Um vídeo publicado pelo canal do Centro Apologético Cristão de Pesquisa (CACP) acendeu um alerta no meio evangélico, especialmente entre as igrejas que utilizam o material da Editora CPAD. O presidente da organização, Pr. João Flávio Martínez, denunciou o que chamou de “gafe gravíssima” na revista do professor do 1º trimestre de 2026, intitulada “A Santíssima Trindade”.
De acordo com o pastor, a denúncia partiu de um professor da Escola Bíblica Dominical (EBD) que percebeu um problema na Lição 12, que aborda “O Filho e o Espírito Santo”. O ponto central da polêmica está em um trecho de um subsídio teológico na página 87 da revista do professor.
No vídeo, Martínez exibe um trecho do material que cita o teólogo James D. G. Dunn. O texto afirma: “James Dunn argumenta que Jesus foi adotado como Filho de Deus no seu batismo. Por isso, para Dunn, o significado de Lucas 3:22 é a iniciação de Jesus na filiação divina.”

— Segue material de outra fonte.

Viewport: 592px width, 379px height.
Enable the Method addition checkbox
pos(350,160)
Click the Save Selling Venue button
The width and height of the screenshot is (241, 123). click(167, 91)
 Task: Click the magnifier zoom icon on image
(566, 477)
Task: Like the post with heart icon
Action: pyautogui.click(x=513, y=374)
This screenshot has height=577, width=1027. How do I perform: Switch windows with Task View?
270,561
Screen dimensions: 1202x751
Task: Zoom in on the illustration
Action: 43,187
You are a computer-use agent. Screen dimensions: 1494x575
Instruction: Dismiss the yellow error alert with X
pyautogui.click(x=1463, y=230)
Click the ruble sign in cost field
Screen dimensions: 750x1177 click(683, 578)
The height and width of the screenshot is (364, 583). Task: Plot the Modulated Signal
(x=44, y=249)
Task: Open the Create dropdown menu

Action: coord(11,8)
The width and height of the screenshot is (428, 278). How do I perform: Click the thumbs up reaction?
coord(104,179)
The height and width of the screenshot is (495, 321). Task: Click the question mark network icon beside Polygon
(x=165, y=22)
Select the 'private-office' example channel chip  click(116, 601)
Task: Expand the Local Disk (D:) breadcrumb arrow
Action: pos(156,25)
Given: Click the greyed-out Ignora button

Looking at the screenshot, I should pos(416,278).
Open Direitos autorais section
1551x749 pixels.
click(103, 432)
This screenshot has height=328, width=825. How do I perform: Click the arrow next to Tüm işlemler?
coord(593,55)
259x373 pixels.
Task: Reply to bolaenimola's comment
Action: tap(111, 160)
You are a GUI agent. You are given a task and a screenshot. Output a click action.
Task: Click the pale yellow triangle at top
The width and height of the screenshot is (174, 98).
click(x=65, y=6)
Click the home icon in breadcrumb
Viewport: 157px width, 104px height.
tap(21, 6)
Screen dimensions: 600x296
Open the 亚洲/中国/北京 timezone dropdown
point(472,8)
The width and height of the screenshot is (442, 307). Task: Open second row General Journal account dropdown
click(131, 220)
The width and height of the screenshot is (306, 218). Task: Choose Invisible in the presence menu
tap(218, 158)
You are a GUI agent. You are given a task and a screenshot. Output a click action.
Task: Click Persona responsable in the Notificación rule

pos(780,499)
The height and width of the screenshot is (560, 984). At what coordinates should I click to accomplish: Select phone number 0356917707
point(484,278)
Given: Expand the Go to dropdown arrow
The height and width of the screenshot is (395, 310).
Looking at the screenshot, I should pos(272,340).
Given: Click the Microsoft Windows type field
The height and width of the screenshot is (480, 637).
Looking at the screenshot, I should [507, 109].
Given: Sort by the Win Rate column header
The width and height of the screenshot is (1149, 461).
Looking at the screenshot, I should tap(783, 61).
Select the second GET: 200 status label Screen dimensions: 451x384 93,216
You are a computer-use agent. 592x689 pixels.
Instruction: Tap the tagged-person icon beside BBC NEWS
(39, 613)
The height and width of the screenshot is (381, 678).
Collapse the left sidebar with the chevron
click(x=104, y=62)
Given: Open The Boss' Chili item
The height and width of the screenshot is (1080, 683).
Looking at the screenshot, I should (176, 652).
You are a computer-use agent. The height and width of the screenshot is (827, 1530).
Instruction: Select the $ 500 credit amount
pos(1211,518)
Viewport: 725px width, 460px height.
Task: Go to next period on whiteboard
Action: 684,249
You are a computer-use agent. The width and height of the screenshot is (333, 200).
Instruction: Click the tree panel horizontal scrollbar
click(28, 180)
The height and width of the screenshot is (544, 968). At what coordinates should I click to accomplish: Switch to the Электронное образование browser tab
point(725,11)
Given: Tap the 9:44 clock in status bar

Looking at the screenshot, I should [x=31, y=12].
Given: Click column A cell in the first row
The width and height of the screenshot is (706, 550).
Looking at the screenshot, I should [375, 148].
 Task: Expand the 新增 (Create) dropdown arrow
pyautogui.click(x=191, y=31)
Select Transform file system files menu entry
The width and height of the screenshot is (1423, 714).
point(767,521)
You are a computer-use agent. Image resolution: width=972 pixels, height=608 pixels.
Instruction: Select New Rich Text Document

Para o apologeta, a citação, da forma como foi apresentada, expõe uma doutrina herética, conhecida como adocionismo (ou adotianismo). “Gente, isso aqui é uma heresia”, afirmou o pastor no vídeo. Ele relembrou que essa visão teológica surgiu nos primeiros séculos do cristianismo, defendida por figuras como Teódoto de Bizâncio e Paulo de Samósata, e foi rejeitada pela igreja primitiva por negar a divindade eterna de Cristo.
Gafe de revisão
O próprio Martínez reconheceu que, provavelmente, houve um erro de edição. Ele especula que o texto original da revista — que pertence a uma coleção de teologia sistemática de perspectiva pentecostal — tinha a intenção de citar Dunn para em seguida refutá-lo. No entanto, o corte feito no material didático teria deixado apenas a parte que apresenta a tese considerada heterodoxa, sem a devida contestação.
“Quem fez o corte, quem montou a revista aqui do professor, colocou aqui um subsídio pela metade e acabou trazendo confusão a quem ministra as aulas”, lamentou Martínez.
A reação dos professores e alunos
Nos comentários do vídeo, a repercussão foi dividida entre críticas à editora e ponderações sobre o papel do professor.
Um internauta destacou que se trata de um erro de diagramação: “Perfeito, fizeram o recorte errado. Na mesma página o livro já refuta essa visão.” Outro professor de EBD relatou que já havia identificado o problema em sala de aula: “Eu sou professor da EBD e vi esse erro, pesquisei sobre o autor mencionado e expliquei para a classe de alunos.”
Houve também quem defendesse a CPAD, argumentando que o material oferece ferramentas para que o professor maduro possa contra-argumentar. Um comentário dizia: “É uma ferramenta que a CPAD disponibiliza para o próprio professor (maduro, capaz) contra argumentar, pesquisar. Não é uma opinião do comentarista.”
As críticas contaram ainda com um tom bem-humorado de um usuário que associou a confusão editorial a uma crítica comum no meio: “Paulo Freire ataca na CPAD kkk”, em referência à alegação de que métodos educacionais modernos estariam influenciando a produção teológica.
A CPAD ainda não se manifestou oficialmente sobre o ocorrido, mas o vídeo do CACP segue repercutindo, alertando para a necessidade de cuidado na produção de material didático que serve de base doutrinária para milhões de pentecostais.